What can antiquity, history, and heritage contribute to rebuilding lives and livelihoods shattered by decades of war and terror in the Middle East?

The AHRC GCRF-funded Nahrein Network (2017-21), based at University College London, the Ashmolean Museum Oxford, and the University of Kurdistan Hewler (Erbil), aims to provide viable answers to this pressing question through collaborative research and reflective practice. Its partners include the Universities of Baghdad and Mosul, Basrah Museum, and UNESCO Iraq, as well as BISI, the Council for British Research in the Levant, the British Institute at Ankara, and the Iran Heritage Fund. 

In this talk, Professor Eleanor Robson will outline the five major aims of the Network, from better understanding the current situation to delivering real improvements in the prospects of people in Iraq.
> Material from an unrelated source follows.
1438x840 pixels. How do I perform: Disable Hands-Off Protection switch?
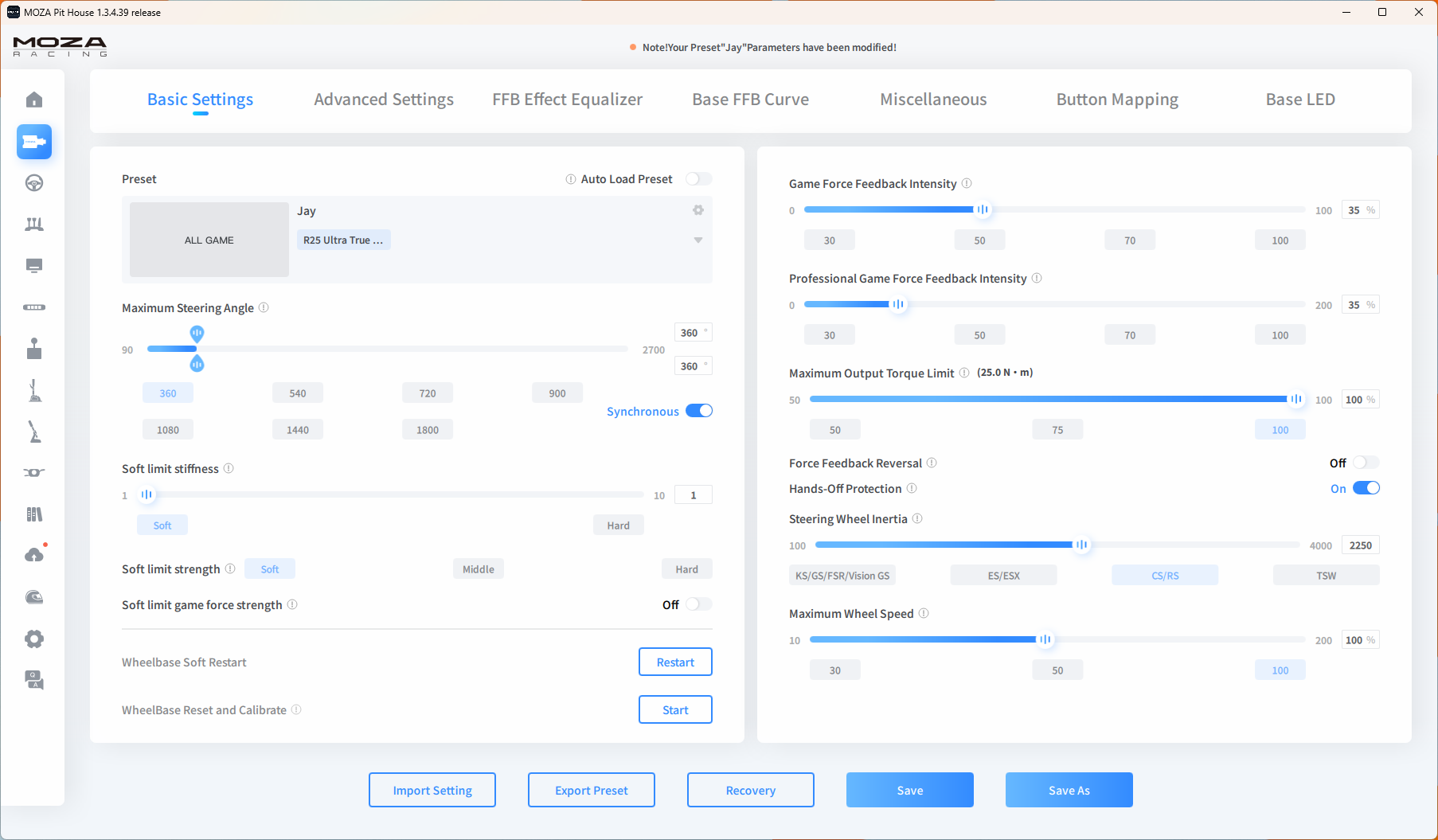tap(1366, 488)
Professor Robson will also explain the operation of its Visiting Scholars scheme and the Grants Fund programmes, which are open to applicants until 2020, and will also reflect on the challenges of working at the intersection of aid and research and ask how the intellectual heritage of the ancient Near East can be reclaimed as local as well as international property. 

Eleanor Robson is a Professor of Ancient Middle Eastern History at University College London, with a particular focus on Iraq. Eleanor's research has three main focal points: 

  • the social and political contexts of knowledge production in the cuneiform culture of ancient Iraq, five to two thousand years ago; 
  • the construction of knowledge about ancient Iraq in Europe, the Americas, and the Middle East over the past two centuries; 
  • and use of open, standards-based online resources for democratising access to knowledge about the ancient Middle East. 

With Dr. Anwar Anaid (University of Kurdistan Hewler) and Dr. Paul Collins (Ashmolean Museum, University of Oxford) she runs the AHRC-funded Nahrein Network: New Ancient History Research for Education in Iraq and its Neighbours. Working with multiple academic and non-academic partners, it aims to significantly develop the capacity of Middle Eastern universities, museums, archives and cultural heritage sites to foster cultural and economic growth in the region.